Frankie I understand what you are doing but I don’t want you to spend the next 25 years in this pain and sadly it isn’t going to change as long as you allow him to manipulate you. Your partner isn’t doing it deliberately, he has an addiction – but you don’t have one – you are stronger than he is but his addiction will weaken you as long as you allow him to control your life.
My CG eventually changed his life around away from me and finally we have a relationship of trust. Within that trust he told me that as long as I had enabled him he couldn’t find the courage to face his demons – he didn’t have the ability to change himself without treatment.
He would never have stopped Frankie as long as I fed his addiction.
Sadly your partner’s addiction is winning at the moment so next time you want to throw him out think very carefully how much you can stand by your words.
I cannot tell you what to do Frankie because you have to control your own life but I believe you will be wasting your breath asking for your money back and the same goes for his mother. He is an active gambler, there never will be any money for him to spare because any money he has is for gambling not for caring about you or your child.

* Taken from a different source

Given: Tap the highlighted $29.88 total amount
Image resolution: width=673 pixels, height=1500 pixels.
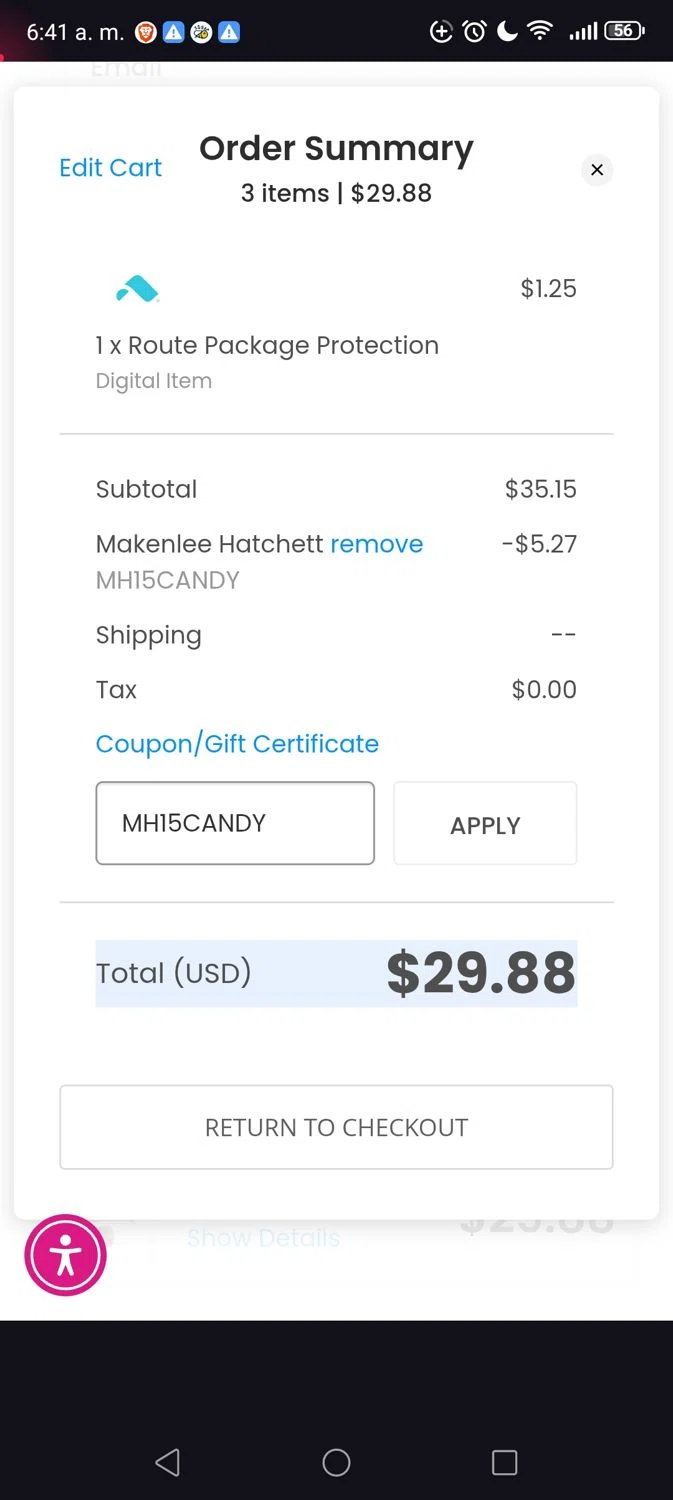Looking at the screenshot, I should click(x=480, y=973).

It is a sad fact Frankie that your partner would probably do very well without you – he would probably find another enabler, another place to sleep, another person to feed him. You say you can’t be without him and I understand that but what you need to do without is his addiction.
Keep posting. Nobody is judging you – we can’t. I did everything wrong for all the right reasons for 25 years. I can’t go back and change what happened to me but you have your life and your child’s life ahead of you. Keep getting knowledge of his addiction because knowledge is power.
I have brought up my thread ‘The F&F cycle’ for you to help you see what is happening and what will continue to happen until you decide to live in the centre of your own life and not on the edge of his.